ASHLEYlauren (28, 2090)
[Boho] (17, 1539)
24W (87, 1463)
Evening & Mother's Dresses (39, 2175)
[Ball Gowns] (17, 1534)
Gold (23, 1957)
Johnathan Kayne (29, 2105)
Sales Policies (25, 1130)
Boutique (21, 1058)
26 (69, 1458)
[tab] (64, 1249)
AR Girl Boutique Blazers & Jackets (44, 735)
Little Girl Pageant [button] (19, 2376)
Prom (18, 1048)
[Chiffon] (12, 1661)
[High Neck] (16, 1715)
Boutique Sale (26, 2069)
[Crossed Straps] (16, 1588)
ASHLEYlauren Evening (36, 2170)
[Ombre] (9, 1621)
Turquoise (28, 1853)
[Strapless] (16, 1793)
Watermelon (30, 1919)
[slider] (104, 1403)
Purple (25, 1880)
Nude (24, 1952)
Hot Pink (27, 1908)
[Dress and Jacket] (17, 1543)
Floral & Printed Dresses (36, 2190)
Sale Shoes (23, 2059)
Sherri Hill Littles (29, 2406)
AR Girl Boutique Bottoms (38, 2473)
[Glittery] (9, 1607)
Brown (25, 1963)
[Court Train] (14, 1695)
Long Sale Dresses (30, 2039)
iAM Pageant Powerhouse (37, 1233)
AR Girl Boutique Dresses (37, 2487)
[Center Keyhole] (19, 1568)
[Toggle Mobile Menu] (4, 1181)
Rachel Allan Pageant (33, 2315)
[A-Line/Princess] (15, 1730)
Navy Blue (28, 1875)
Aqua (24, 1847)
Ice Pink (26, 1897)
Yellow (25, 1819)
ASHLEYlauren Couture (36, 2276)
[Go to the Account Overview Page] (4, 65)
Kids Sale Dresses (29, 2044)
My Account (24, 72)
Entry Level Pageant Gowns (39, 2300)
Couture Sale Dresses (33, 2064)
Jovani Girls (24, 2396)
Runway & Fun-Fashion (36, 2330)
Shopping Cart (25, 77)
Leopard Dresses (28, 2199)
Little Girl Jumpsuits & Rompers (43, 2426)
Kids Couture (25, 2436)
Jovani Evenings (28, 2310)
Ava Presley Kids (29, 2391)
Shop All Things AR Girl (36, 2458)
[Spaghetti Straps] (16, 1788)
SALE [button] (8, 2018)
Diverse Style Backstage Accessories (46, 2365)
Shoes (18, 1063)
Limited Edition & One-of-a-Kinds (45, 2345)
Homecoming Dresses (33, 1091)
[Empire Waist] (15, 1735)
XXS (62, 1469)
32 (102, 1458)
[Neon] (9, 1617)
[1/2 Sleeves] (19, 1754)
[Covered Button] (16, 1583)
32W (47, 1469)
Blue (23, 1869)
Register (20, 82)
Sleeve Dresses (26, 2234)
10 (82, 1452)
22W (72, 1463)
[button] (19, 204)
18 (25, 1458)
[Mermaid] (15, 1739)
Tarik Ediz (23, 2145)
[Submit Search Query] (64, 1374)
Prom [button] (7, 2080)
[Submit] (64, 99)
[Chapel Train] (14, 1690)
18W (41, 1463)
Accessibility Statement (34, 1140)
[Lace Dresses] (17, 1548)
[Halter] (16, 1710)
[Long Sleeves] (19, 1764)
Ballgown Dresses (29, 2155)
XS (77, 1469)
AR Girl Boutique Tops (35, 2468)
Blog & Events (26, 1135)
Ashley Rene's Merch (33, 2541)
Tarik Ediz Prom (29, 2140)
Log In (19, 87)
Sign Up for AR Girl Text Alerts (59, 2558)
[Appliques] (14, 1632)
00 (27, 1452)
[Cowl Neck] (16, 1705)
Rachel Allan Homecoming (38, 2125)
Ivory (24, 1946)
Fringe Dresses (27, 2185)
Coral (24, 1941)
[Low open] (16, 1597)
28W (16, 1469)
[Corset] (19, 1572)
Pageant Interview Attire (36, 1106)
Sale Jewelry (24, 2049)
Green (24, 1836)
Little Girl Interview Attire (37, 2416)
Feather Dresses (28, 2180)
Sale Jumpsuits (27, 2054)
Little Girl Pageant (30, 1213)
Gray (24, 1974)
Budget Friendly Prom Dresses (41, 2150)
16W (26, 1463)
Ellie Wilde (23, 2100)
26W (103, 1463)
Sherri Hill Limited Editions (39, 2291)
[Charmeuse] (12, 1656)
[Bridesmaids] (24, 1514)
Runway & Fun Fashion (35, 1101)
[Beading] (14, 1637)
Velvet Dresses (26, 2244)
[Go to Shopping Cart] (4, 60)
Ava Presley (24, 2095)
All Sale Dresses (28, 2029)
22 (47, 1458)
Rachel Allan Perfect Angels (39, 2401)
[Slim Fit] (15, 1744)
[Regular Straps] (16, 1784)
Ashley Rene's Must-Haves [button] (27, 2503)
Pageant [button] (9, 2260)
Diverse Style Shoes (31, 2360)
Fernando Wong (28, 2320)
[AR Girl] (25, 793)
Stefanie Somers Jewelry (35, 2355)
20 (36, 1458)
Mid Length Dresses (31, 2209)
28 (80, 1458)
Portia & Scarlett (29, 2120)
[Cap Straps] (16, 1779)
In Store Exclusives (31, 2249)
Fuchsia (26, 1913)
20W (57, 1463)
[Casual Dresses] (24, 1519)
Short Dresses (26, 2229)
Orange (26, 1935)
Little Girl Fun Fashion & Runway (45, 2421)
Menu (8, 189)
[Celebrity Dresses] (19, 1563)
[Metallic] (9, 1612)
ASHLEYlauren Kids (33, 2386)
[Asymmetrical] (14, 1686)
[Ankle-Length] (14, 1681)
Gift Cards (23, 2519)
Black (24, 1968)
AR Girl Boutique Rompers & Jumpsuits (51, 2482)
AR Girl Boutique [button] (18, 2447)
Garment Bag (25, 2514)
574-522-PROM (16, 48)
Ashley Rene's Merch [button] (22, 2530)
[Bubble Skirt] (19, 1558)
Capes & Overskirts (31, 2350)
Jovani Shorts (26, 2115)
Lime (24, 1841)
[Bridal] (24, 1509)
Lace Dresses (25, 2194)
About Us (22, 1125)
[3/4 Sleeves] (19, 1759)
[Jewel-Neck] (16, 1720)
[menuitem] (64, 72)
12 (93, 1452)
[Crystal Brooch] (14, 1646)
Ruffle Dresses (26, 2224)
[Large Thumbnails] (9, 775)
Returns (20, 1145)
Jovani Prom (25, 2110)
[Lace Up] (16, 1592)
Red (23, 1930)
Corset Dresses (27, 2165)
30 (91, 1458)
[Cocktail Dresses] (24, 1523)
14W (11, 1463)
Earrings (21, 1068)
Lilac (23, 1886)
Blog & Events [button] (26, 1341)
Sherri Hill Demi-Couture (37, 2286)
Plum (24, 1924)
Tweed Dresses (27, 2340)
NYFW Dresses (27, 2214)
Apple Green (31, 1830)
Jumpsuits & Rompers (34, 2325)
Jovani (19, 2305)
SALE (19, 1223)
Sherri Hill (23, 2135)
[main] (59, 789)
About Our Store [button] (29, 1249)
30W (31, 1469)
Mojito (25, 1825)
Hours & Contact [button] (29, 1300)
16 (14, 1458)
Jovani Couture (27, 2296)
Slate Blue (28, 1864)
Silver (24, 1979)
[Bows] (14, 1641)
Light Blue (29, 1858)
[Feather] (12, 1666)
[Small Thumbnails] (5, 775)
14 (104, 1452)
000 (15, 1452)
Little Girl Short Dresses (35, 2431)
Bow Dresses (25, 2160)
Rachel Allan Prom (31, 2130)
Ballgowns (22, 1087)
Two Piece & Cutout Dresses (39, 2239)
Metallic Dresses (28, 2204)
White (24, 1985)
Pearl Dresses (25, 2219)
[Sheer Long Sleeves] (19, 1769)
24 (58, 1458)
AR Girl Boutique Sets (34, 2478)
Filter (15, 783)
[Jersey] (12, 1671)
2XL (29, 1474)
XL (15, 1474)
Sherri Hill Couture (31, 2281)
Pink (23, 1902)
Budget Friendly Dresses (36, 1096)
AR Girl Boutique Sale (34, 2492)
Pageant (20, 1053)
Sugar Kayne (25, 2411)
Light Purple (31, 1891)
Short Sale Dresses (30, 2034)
__________
- What the exercise asks: What is wanted is a copy of every line in the listing that includes the word "Store".

- Task answer:
In Store Exclusives (31, 2249)
About Our Store [button] (29, 1249)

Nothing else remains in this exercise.